→ **Exercise**: Your reply should hold exactly the lines from the one that contains "The image size" through the end of the data. Repeat them word for word.

→ **Information supplied**:
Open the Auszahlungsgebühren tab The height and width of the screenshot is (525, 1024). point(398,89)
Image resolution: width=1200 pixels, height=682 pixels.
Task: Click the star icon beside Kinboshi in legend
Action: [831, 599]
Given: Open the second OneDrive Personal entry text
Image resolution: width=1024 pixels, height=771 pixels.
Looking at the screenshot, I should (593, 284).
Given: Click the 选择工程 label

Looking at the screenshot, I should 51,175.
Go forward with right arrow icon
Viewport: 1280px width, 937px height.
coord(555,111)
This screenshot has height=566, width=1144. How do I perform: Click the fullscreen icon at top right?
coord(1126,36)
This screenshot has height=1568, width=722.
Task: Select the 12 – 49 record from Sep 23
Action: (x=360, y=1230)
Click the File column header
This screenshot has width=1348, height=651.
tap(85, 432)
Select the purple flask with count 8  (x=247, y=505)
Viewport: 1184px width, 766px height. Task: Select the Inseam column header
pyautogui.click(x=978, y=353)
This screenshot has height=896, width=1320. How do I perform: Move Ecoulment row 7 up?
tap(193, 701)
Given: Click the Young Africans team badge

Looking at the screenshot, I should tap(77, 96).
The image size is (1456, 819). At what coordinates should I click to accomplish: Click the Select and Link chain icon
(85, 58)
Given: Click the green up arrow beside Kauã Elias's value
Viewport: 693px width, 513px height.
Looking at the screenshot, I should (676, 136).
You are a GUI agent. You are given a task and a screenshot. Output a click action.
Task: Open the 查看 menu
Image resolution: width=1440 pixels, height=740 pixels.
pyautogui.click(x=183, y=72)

→ **Exercise result**:
The image size is (1456, 819). At what coordinates should I click to accomplish: Click the Select and Link chain icon
(85, 58)
Given: Click the green up arrow beside Kauã Elias's value
Viewport: 693px width, 513px height.
Looking at the screenshot, I should (676, 136).
You are a GUI agent. You are given a task and a screenshot. Output a click action.
Task: Open the 查看 menu
Image resolution: width=1440 pixels, height=740 pixels.
pyautogui.click(x=183, y=72)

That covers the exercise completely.